Re: [GIT PULL 00/11] perf/core improvements and fixes

From: Ingo Molnar
Date: Thu Mar 03 2016 - 03:21:40 EST



* Arnaldo Carvalho de Melo <acme@xxxxxxxxxx> wrote:

> Hi Ingo,
>
> Please consider pulling,
>
> - Arnaldo
>
> The following changes since commit 675965b00d734c985e4285f5bec7e524d15fc4e1:
>
> perf: Export perf_event_sysfs_show() (2016-02-29 09:35:27 +0100)
>
> are available in the git repository at:
>
> git://git.kernel.org/pub/scm/linux/kernel/git/acme/linux.git tags/perf-core-for-mingo-20160229
>
> for you to fetch changes up to 575a02e00b11eecbbabcb1eb22eab4c68e91ae77:
>
> perf record: Ensure return non-zero rc when mmap fail (2016-02-29 12:44:15 -0300)
>
> ----------------------------------------------------------------
> perf/core improvements and fixes:
>
> User visible:
>
> - Check existence of frontend/backed stalled cycles in 'perf stat' (Andi Kleen)
>
> - Avoid installing .o files from tools/lib/ into the python extension (Jiri Olsa)
>
> - Rename the tracepoint '/format' field that carries the syscall ID from 'nr',
> that is also the name of some syscalls arguments, to "__syscall_nr", to
> avoid having multiple fields with the same name, that was breaking the
> python script skeleton generator from perf.data files (Taeung Song)
>
> - Support converting data from bpf events in 'perf data' (Wang Nan)
>
> Infrastructure:
>
> - Split libtraceevent's pevent_print_event() (Steven Rostedt)
>
> - Librarize some 'perf record' bits to allow handling multiple perf.data
> files per session (Wang Nan)
>
> - Ensure return non-zero rc when mmap fail in 'perf record' (Wang Nan)
>
> Signed-off-by: Arnaldo Carvalho de Melo <acme@xxxxxxxxxx>
>
> ----------------------------------------------------------------
> Andi Kleen (1):
> perf stat: Check existence of frontend/backed stalled cycles

>
> Jiri Olsa (1):
> perf tools: Fix python extension build
>
> Steven Rostedt (1):
> tools lib traceevent: Split pevent_print_event() into specific functionality functions
>
> Taeung Song (2):
> perf trace: Check and discard not only 'nr' but also '__syscall_nr'
> tracing/syscalls: Rename "/format" tracepoint field name "nr" to "__syscall_nr:
>
> Wang Nan (6):
> perf data: Support converting data from bpf_perf_event_output()
> perf data: Explicitly set byte order for integer types
> perf record: Use WARN_ONCE to replace 'if' condition
> perf record: Extract synthesize code to record__synthesize()
> perf record: Introduce record__finish_output() to finish a perf.data
> perf record: Ensure return non-zero rc when mmap fail
>
> kernel/trace/trace_syscalls.c | 16 ++--
> tools/lib/traceevent/event-parse.c | 136 +++++++++++++++++++++++-------
> tools/lib/traceevent/event-parse.h | 13 +++
> tools/perf/builtin-record.c | 168 ++++++++++++++++++++++---------------
> tools/perf/builtin-stat.c | 22 ++++-
> tools/perf/builtin-trace.c | 8 +-
> tools/perf/util/data-convert-bt.c | 118 +++++++++++++++++++++++++-
> tools/perf/util/setup.py | 4 +
> 8 files changed, 372 insertions(+), 113 deletions(-)

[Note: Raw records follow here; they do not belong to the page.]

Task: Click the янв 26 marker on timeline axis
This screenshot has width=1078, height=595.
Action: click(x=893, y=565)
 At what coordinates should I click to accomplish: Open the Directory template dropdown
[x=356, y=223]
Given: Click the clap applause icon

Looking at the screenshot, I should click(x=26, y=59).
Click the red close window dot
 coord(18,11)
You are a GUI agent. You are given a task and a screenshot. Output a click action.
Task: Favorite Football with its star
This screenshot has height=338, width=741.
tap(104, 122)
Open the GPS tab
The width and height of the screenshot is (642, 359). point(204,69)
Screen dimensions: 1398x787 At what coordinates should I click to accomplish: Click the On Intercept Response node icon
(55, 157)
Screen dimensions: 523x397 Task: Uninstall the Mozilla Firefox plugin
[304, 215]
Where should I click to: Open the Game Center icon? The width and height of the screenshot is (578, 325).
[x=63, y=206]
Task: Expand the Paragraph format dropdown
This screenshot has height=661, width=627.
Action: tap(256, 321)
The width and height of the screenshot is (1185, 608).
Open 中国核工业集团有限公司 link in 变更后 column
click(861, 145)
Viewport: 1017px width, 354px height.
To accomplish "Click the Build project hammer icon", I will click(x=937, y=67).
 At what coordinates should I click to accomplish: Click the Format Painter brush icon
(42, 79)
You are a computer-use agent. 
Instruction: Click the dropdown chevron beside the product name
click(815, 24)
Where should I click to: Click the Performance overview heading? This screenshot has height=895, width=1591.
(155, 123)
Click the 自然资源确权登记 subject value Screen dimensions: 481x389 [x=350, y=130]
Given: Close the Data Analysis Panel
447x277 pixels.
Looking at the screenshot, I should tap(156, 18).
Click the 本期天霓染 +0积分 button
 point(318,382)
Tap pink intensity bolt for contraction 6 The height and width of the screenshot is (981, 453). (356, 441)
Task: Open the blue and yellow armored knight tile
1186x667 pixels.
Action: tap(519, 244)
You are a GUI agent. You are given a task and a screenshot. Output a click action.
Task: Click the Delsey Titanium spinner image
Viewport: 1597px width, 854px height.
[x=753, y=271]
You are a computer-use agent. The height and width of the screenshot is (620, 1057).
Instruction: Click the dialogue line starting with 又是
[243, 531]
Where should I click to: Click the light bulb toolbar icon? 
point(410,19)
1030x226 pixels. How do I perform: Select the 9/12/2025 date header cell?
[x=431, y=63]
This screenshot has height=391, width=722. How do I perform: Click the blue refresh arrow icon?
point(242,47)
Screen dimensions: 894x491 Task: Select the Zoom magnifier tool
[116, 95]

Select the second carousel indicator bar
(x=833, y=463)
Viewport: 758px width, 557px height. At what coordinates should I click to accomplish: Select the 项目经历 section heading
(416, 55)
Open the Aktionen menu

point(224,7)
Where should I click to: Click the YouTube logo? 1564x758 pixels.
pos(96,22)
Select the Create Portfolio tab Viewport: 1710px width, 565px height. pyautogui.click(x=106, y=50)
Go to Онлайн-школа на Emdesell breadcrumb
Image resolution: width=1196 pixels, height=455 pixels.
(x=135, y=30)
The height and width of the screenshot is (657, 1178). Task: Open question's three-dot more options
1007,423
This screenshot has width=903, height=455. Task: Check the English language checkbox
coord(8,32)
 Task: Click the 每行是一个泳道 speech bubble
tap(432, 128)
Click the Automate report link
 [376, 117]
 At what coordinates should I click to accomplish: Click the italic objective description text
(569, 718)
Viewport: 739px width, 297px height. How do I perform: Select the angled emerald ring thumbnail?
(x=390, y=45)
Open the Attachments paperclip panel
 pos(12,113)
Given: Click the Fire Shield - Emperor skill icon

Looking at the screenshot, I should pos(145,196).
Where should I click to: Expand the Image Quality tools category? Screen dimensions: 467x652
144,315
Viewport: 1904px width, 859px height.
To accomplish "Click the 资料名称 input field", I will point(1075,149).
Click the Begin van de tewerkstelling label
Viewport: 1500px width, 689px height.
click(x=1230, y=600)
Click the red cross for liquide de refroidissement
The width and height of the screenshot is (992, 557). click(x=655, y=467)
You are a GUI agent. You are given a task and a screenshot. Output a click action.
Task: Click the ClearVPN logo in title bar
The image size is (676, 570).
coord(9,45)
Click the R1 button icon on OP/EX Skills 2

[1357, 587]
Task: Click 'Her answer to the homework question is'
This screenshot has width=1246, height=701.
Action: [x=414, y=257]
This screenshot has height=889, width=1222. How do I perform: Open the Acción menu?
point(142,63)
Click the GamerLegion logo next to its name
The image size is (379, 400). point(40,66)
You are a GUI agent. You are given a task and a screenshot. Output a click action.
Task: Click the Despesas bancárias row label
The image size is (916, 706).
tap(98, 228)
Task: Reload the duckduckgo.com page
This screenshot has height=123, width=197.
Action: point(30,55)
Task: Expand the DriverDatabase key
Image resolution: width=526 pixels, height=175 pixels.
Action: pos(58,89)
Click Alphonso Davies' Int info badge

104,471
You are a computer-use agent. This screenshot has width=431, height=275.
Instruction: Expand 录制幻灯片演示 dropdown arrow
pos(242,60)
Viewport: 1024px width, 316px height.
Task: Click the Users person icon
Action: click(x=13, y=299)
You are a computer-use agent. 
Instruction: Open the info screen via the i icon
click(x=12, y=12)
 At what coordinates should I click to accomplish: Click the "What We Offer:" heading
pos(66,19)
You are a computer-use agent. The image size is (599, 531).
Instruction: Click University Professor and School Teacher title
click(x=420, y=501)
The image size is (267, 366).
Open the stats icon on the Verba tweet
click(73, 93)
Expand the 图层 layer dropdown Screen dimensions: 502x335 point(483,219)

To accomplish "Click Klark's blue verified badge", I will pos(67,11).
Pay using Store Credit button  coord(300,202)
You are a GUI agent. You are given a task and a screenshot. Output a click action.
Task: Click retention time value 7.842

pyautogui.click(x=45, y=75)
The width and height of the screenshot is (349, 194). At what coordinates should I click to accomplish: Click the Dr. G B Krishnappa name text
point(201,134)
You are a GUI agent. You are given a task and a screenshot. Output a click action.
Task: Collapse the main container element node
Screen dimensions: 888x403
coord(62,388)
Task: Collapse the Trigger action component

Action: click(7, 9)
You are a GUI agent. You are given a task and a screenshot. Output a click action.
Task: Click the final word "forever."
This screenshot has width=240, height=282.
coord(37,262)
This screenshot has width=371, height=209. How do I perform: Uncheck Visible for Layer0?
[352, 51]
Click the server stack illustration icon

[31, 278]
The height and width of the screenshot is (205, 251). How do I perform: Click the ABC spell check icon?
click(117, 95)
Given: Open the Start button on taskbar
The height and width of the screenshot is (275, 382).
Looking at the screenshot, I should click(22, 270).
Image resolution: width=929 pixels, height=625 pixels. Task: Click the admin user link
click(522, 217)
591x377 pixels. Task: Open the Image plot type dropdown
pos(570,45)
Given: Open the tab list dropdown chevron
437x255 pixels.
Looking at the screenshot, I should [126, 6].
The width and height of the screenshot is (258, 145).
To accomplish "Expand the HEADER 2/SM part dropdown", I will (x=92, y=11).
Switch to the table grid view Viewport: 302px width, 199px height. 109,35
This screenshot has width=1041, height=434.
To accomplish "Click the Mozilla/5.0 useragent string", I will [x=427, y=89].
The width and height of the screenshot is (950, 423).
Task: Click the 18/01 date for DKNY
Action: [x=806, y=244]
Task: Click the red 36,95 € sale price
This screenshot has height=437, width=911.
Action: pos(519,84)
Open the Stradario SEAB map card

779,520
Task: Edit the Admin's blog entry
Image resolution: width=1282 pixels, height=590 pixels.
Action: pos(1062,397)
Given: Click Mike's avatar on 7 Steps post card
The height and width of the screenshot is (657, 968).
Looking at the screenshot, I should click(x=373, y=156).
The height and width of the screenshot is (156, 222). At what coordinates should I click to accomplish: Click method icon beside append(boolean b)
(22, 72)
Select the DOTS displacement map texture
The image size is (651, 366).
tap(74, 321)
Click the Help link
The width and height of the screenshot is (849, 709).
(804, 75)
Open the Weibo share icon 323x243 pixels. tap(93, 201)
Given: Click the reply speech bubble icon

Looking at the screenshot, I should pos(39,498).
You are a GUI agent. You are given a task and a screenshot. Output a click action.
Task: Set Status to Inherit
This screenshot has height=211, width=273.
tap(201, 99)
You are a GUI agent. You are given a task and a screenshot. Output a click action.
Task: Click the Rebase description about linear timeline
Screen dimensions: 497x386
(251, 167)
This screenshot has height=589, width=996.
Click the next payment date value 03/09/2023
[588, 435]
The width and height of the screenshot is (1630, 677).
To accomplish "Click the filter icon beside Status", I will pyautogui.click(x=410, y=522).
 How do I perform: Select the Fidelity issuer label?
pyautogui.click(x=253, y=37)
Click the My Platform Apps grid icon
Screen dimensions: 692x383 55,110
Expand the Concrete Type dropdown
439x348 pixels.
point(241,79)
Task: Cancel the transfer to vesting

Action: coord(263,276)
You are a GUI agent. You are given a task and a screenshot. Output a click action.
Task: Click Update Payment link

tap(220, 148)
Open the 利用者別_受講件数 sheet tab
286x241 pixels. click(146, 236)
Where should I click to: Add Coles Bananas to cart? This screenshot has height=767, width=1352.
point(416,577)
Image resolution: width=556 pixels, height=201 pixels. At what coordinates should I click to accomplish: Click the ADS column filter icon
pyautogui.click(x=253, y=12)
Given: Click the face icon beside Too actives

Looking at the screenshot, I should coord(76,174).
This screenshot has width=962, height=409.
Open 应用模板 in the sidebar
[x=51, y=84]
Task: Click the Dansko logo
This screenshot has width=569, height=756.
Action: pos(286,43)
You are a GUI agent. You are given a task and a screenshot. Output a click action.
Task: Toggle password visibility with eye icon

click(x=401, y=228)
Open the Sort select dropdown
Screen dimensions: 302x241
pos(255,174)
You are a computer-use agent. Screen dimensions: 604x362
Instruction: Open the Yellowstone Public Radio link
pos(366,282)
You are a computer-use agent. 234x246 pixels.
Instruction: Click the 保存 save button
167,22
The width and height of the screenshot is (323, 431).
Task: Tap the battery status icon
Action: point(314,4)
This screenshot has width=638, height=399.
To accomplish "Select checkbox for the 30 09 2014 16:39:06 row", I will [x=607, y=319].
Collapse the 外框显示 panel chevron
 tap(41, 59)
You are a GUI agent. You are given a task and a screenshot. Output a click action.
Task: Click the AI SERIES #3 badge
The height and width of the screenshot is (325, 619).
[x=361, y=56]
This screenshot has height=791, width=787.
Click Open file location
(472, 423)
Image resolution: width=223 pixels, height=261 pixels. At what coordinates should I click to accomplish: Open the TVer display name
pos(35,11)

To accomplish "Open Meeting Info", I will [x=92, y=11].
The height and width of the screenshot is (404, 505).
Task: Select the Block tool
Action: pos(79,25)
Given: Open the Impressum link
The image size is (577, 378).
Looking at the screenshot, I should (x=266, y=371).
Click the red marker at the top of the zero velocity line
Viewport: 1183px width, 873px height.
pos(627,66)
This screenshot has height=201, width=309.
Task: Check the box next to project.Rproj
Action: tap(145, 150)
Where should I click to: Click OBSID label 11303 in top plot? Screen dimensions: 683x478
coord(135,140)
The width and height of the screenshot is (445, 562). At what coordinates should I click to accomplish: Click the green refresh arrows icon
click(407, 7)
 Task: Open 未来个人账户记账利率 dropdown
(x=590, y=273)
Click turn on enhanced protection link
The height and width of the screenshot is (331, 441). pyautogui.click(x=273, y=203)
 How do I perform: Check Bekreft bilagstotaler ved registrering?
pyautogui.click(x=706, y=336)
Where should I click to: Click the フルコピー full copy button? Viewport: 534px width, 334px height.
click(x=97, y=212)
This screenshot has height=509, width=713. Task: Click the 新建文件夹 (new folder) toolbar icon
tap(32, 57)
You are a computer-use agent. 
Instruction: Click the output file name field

Hm, there's a 'perf stat' regression that I can see:

Before:

triton:~/tip> perf stat -a sleep 1

Performance counter stats for 'system wide':

11990.023100 task-clock (msec) # 11.981 CPUs utilized
8,802 context-switches # 0.734 K/sec
543 cpu-migrations # 0.045 K/sec
97,375 page-faults # 0.008 M/sec
9,854,385,894 cycles # 0.822 GHz
15,274,841,152 stalled-cycles-frontend # 155.01% frontend cycles idle
<not supported> stalled-cycles-backend
9,634,486,137 instructions # 0.98 insn per cycle
# 1.59 stalled cycles per insn
1,818,488,088 branches # 151.667 M/sec
46,365,120 branch-misses # 2.55% of all branches

1.000741599 seconds time elapsed

After:

triton:~/tip> perf stat -a sleep 1

Performance counter stats for 'system wide':

11989.280397 task-clock (msec) # 11.981 CPUs utilized
1299 context-switches # 0.108 K/sec
6 cpu-migrations # 0.001 K/sec
70 page-faults # 0.006 K/sec
127008602 cycles # 0.011 GHz
279538533 stalled-cycles-frontend # 220.09% frontend cycles idle
119213269 instructions # 0.94 insn per cycle
# 2.34 stalled cycles per insn
24166678 branches # 2.016 M/sec
505681 branch-misses # 2.09% of all branches

1.000684278 seconds time elapsed


... see how the numbers became human-unreadable, losing the big-number separator?

I suspect it's due to the following commit:

fa184776ac27 perf stat: Check existence of frontend/backed stalled cycles

Thanks,

Ingo